Running TensorFlow on Apache Spark

from spark_tensorflow_distributor import MirroredStrategyRunner

# Taken from https://github.com/tensorflow/ecosystem/tree/master/spark/spark-tensorflow-distributor#examples
def train():
    import tensorflow as tf
    import uuid

    BUFFER_SIZE = 10000
    BATCH_SIZE = 64

    def make_datasets():
        (mnist_images, mnist_labels), _ = \
            tf.keras.datasets.mnist.load_data(path=str(uuid.uuid4())+'mnist.npz')

        dataset = tf.data.Dataset.from_tensor_slices((
            tf.cast(mnist_images[..., tf.newaxis] / 255.0, tf.float32),
            tf.cast(mnist_labels, tf.int64))
        )
        dataset = dataset.repeat().shuffle(BUFFER_SIZE).batch(BATCH_SIZE)
        return dataset

    def build_and_compile_cnn_model():
        model = tf.keras.Sequential([
            tf.keras.layers.Conv2D(32, 3, activation='relu', input_shape=(28, 28, 1)),
            tf.keras.layers.MaxPooling2D(),
            tf.keras.layers.Flatten(),
            tf.keras.layers.Dense(64, activation='relu'),
            tf.keras.layers.Dense(10, activation='softmax'),
        ])
        model.compile(
            loss=tf.keras.losses.sparse_categorical_crossentropy,
            optimizer=tf.keras.optimizers.SGD(learning_rate=0.001),
            metrics=['accuracy'],
        )
        return model

    train_datasets = make_datasets()
    options = tf.data.Options()
    options.experimental_distribute.auto_shard_policy = tf.data.experimental.AutoShardPolicy.DATA
    train_datasets = train_datasets.with_options(options)
    multi_worker_model = build_and_compile_cnn_model()
    multi_worker_model.fit(x=train_datasets, epochs=3, steps_per_epoch=5)

MirroredStrategyRunner(num_slots=8).run(train)

The above code shows a simple TensorFlow training with spark tensorflow distributor.

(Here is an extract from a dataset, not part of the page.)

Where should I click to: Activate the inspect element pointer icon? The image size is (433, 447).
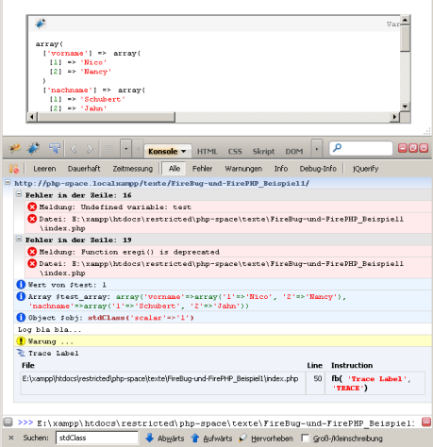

In the above code, we import MirroredStrategyRunner from spark tensorflow distributor library, which implements barrier execution mode. All other code till last line is standard TensorFlow code. The last line executes train with our runner. Runner takes below configuration

  • num_slots- Total number of GPUs or CPU only Spark tasks that participate in distributed training
  • local_mode: If True, the training function will be run locally on the driver. If False training is distributed among the workers.
  • use_gpu - Should use gpu or not. More in next section. If it’s set to false, then CPU based training is used

With this library, we can start using same spark cluster to train our deep learning models. No more need of a different cluster.

GPU Support

TensorFlow runs faster on GPU’s than CPU based clusters. From Spark 3.0, we can run spark cluster on gpu based machines as we do on CPU. We can use this integration to run the TensorFlow on GPU on a GPU spark cluster. This will further speed-up the training. use_gpu controls that switch.

References

https://docs.databricks.com/applications/machine-learning/train-model/distributed-training/spark-tf-distributor.html.

Conclusion

Spark 3.0 natively support running deep learning frameworks on it’s cluster. This native integration helps to use advanced deep learning algorithms on big data environments.